_Lista de tarefas_
a – Na entrevista, substitua "grupo" por "comité" no trecho que começa em "DW África: Ao" e termina em "administração, bem como alguns países.", e apresente esse trecho já alterado.
b – Responda, com base na entrevista:
(i) Com que instituição da União Africana foi feita a parceria para operacionalizar a gestão do fundo?
(ii) Que questão o grupo designado pelo Presidente da África do Sul já está a discutir?
(iii) Que cargo ocupa o entrevistado (PG) na AfroChampions?
═════ Texto da entrevista ═════
DW África: Quem vai gerir os fundos angariados? 

(PG): Como estava a dizer, o nosso segundo objetivo é criar um ecossistema institucional e organizacional sólido, não só para a crise atual mas para o futuro. Fizemos uma parceria com o Centro de Controlo e Prevenção de Doenças (CDC), uma instituição da União Africana, que vai operacionalizar a gestão do fundo estabelecido. Haverá um conselho de administração com várias outras personalidades e também um secretariado que vai trabalhar com o CDC e vamos escolher também uma empresa de auditoria que, neste momento, está a ser avaliada entre duas empresas. Isto também vai servir para a auditoria da conta, porque a transparência e a prestação de contas são fundamentais numa iniciativa como esta.

DW África: Ao mesmo tempo, também o Presidente da África do Sul, Cyril Ramaphosa, cria uma equipa de enviados para negociar apoios com os doadores internacionais. África está a prever recessão ou depressão económica? 

(PG): Há um outro grupo que o Presidente da África do Sul designou para engajar conversações com organizações internacionais em relação a África, entre eles está o Donald Kaberuka [ex-ministro das Finanças do Ruanda], Ngozi Okonjo-Iwela [ex-ministro das Finanças da Nigéria], Tidjane Thiam [antigo diretor do Credit Suisse] e ainda Trevor Manuela [Conselheiro do Presidente da África do Sul]. Esse grupo já está a discutir a questão da dívida [africana]. Eu sou co-presidente da AfroChampions, que é uma iniciativa virada para os empresários africanos,e o Presidente da África do Sul terá também um representante no Conselho de administração, bem como alguns países. 

DW África: Ainda sobre o estado da economia africana, que é o continente que mais cresce no mundo, qual é risco real? É possível convencer os países a contribuir?
═════ Dados fornecidos ═════
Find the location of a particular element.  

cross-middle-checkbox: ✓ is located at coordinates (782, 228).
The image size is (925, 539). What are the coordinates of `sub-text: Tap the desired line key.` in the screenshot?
═════
_Respostas escritas_
a –
DW África: Ao mesmo tempo, também o Presidente da África do Sul, Cyril Ramaphosa, cria uma equipa de enviados para negociar apoios com os doadores internacionais. África está a prever recessão ou depressão económica? 

(PG): Há um outro comité que o Presidente da África do Sul designou para engajar conversações com organizações internacionais em relação a África, entre eles está o Donald Kaberuka [ex-ministro das Finanças do Ruanda], Ngozi Okonjo-Iwela [ex-ministro das Finanças da Nigéria], Tidjane Thiam [antigo diretor do Credit Suisse] e ainda Trevor Manuela [Conselheiro do Presidente da África do Sul]. Esse comité já está a discutir a questão da dívida [africana]. Eu sou co-presidente da AfroChampions, que é uma iniciativa virada para os empresários africanos,e o Presidente da África do Sul terá também um representante no Conselho de administração, bem como alguns países.

b –
(i) Com o Centro de Controlo e Prevenção de Doenças (CDC).
(ii) A questão da dívida africana.
(iii) É co-presidente da AfroChampions.